Deadline: 12-Jan-24
The Cultivate Fellowship is now accepting applications from implementers of Bureau of Humanitarian Assistance (BHA)-funded emergency programs and resilience food security activities (RFSAs) and other USAID-funded strategic partners who are interested in deepening their understanding of inclusive resilience dynamics through qualitative inquiry and collaborative learning.
Brought to you by the Gender and Youth Activity (GAYA), the Cultivate Fellowship is a capacity-strengthening opportunity for field-based emergency and resilience food security implementers who are interested in using qualitative methods to increase gender and youth inclusion.
Over three months, a cohort of 16-20 members will participate in both an in-person workshop, regular online meetings, and independent work to develop innovative solutions to increase gender and youth inclusion in their programs.
The Cultivate Fellowship supports fellows to design and use qualitative methods to address their program-specific questions and deepen their contextual understanding of social inclusion and resilience dynamics of their activities, in order to adapt programming for transformative change.
Through the Fellowship, Cultivate Fellows will use qualitative methods to unpack program-specific questions focused on inclusive resilience dynamics, to:
- Explore how systems thinking tools and strategies can deepen their understanding of inclusive resilience dynamics.
- Collaborate with peers to examine how qualitative inquiry can deepen their understanding of these dynamics.
- Design learning questions, a qualitative inquiry process, and qualitative inquiry tools to explore program-specific questions aimed at unpacking these dynamics and informing program adaptation.
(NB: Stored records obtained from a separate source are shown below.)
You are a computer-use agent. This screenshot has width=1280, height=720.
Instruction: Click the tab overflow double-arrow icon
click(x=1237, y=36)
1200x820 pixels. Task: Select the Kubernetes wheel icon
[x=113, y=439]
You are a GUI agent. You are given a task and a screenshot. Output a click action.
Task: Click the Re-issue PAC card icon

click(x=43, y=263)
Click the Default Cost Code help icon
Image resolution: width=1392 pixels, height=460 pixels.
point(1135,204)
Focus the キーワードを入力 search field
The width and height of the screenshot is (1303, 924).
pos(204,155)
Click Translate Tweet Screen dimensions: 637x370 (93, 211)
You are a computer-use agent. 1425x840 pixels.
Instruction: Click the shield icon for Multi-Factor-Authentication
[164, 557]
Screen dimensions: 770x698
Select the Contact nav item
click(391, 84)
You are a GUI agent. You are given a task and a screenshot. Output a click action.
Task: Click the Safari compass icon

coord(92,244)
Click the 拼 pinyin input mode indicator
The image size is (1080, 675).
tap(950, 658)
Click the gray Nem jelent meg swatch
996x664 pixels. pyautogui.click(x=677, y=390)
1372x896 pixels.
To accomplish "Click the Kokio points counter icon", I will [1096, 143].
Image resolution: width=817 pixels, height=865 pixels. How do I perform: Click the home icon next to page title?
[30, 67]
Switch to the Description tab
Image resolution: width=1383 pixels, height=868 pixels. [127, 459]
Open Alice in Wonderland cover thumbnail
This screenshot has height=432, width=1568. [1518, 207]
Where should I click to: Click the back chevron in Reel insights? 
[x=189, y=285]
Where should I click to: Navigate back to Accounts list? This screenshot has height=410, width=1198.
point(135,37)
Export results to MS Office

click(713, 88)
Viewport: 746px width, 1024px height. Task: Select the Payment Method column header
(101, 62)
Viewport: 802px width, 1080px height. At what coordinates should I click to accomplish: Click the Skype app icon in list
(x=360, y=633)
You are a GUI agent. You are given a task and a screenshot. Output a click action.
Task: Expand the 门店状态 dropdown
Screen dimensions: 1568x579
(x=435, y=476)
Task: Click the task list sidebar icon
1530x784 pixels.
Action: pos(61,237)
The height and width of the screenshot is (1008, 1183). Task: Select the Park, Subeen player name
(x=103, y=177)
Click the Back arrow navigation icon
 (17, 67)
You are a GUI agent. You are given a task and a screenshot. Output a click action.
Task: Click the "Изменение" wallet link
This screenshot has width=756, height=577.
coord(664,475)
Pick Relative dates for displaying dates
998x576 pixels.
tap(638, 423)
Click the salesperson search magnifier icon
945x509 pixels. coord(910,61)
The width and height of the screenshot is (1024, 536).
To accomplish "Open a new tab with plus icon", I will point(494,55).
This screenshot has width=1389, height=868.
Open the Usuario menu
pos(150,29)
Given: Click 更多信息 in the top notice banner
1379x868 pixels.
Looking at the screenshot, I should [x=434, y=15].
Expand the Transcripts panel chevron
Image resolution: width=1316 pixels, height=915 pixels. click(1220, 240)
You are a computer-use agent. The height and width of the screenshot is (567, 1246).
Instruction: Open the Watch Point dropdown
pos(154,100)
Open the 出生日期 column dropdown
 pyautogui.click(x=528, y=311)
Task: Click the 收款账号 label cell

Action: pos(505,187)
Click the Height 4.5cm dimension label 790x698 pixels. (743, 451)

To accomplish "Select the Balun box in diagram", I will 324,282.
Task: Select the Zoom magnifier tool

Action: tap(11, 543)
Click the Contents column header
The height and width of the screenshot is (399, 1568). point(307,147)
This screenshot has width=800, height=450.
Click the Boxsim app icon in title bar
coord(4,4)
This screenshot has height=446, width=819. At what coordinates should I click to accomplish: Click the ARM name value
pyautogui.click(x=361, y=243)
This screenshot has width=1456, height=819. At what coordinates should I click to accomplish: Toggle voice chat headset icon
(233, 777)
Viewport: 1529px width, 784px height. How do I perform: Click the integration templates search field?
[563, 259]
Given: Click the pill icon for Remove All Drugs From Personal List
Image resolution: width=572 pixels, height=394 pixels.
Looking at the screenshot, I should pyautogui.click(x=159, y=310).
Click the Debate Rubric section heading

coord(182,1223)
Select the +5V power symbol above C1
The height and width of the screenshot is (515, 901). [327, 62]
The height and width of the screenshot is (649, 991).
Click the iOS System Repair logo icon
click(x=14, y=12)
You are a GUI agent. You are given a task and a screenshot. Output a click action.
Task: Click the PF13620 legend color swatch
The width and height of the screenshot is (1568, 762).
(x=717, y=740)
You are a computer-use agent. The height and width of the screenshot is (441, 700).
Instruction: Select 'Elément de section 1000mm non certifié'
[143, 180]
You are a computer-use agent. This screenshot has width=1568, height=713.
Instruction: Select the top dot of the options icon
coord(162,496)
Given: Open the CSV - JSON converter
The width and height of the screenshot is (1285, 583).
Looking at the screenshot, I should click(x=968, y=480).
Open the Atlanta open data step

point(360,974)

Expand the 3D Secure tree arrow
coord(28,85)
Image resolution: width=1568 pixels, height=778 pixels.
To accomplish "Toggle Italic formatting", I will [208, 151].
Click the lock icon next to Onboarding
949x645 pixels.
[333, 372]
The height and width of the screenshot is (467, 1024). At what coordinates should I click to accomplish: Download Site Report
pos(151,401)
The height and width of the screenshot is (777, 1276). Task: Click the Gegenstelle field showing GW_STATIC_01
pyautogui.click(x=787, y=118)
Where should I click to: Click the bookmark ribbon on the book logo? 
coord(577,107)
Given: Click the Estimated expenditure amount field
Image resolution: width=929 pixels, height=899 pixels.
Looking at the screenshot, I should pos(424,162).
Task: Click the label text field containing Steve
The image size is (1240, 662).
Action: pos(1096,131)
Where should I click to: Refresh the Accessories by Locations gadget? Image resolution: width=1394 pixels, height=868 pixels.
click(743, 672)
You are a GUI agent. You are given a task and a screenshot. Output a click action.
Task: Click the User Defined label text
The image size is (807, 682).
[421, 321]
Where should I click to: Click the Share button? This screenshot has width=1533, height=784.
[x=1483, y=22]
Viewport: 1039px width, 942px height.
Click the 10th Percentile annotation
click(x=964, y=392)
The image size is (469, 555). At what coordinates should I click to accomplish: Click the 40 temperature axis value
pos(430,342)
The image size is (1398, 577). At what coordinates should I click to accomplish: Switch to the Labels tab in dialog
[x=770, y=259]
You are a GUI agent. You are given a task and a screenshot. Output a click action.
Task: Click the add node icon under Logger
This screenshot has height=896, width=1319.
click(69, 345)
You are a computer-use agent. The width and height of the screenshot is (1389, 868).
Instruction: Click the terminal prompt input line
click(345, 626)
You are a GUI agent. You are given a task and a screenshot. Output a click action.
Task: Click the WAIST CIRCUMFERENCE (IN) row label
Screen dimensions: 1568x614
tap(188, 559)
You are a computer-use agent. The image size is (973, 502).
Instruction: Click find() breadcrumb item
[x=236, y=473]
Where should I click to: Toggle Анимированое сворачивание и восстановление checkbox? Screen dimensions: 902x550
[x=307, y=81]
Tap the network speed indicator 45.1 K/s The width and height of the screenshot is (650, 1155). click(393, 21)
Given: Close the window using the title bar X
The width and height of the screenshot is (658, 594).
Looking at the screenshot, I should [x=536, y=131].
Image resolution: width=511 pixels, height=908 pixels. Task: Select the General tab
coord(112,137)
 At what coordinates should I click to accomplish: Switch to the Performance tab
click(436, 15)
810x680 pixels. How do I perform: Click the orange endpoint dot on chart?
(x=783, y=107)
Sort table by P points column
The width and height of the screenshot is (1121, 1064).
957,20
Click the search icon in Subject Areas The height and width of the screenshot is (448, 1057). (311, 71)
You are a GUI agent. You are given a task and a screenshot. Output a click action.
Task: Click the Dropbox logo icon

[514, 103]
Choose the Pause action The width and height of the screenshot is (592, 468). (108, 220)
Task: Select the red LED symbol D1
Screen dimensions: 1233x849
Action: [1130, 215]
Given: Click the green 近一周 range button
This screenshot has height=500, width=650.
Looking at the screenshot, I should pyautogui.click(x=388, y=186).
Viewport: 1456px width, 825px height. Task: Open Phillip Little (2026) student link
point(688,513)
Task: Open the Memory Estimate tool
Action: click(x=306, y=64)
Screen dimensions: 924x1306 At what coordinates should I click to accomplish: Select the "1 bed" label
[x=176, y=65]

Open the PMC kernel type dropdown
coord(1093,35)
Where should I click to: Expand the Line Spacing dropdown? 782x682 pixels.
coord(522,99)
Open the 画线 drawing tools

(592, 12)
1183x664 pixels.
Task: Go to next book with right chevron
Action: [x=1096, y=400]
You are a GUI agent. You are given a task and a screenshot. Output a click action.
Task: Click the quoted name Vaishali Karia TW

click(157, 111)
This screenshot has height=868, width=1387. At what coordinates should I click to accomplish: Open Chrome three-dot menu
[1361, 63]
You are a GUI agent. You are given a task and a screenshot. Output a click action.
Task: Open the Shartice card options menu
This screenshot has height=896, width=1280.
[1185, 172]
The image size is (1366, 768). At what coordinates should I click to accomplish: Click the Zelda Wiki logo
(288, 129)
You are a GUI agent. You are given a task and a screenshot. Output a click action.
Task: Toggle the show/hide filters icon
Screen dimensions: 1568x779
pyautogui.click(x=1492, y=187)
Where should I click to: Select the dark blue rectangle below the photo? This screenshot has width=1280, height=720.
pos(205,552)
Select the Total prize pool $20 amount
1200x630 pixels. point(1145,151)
- Assess barriers (e.g., organizational, resource-based, structural) to integrating inclusive resilience-focused qualitative inquiry and develop clear strategies for addressing these barriers, including, but not limited to behavior change within the program.
- Conduct this qualitative inquiry within their own program, including:
- Collecting data;
- Analyzing results;
- Convening a team for sensemaking, reflection, and decision-making regarding how to apply learning within the program; and
- Revising the learning questions, process, and tools based on reflections for broader use in investigating inclusive resilience dynamics within the program.
- Engage with a robust Alumni Network committed to creative, collaborative, and critical innovation around inclusive resilience-focused qualitative inquiry, implementation, broader measurement, learning, and adaptation.
Expectations for Fellows:
- Fellows’ program/activity will fund travel costs (i.e., travel, accommodation, per diem) associated with attending the in-person workshop (mid-March 2024, Zimbabwe)
- Fellows will engage in three months of activities, including, but not limited to, virtual preparatory meetings, a 5-day in-person workshop, biweekly virtual meetings following the workshop, informal and formal technical mentorship calls, and a virtual learning event
- During the Fellowship, Fellows (with the support of their peer and other technical mentors) will be required to complete an inclusive resilience-focused qualitative inquiry within their program/activity, which includes but is not limited to:
- Engaging with program leadership and technical leads to identify a challenge and associated learning question
- Creating a clear action plan for conducting the qualitative inquiry over the next three months
- Developing and implementing a process and tools for the qualitative inquiry
- Collecting and analyzing data collected using these qualitative inquiry tools
- Conducting a sensemaking process to discuss the results of the qualitative inquiry
- Implementing the action plan and applying learning within the program o Integrating findings from qualitative inquiry within the program
- Documenting learning and project outcomes
- Sharing the findings of and program changes at the Alumni Celebration
Expectations for Leadership:
- Senior leadership within Fellows’ programs/activities must commit to:
- Attending a pre-selection call with GAYA to discuss the relevance of the Fellowship to the program’s current activities
- Attending a leadership kick-off call
- Supporting Fellows in establishing the enabling conditions critical to conducting inclusive resilience-focused qualitative inquiry as a central part of the program/activity’s measurement system
- Dedicating time to reflect and problem-solve with Fellows about the qualitative inquiry process on a monthly basis
- Attending the final learning event
Eligibility Criteria
- Prospective applicants should apply as a pair working within the same program, ideally representing:
- Applicant 1: Gender, youth, and/or social inclusion components or the equivalent (ideally social inclusion lead)
- Applicant 2: Monitoring, evaluation, and learning (MEL) and/or collaboration, learning, and adaptation (CLA) or adaptive management equivalent (ideally MEL or CLA lead)
- Program pairs and their leadership should complete one application together. Single applicants will not be accepted. The Fellowship can accommodate teams of three if space allows.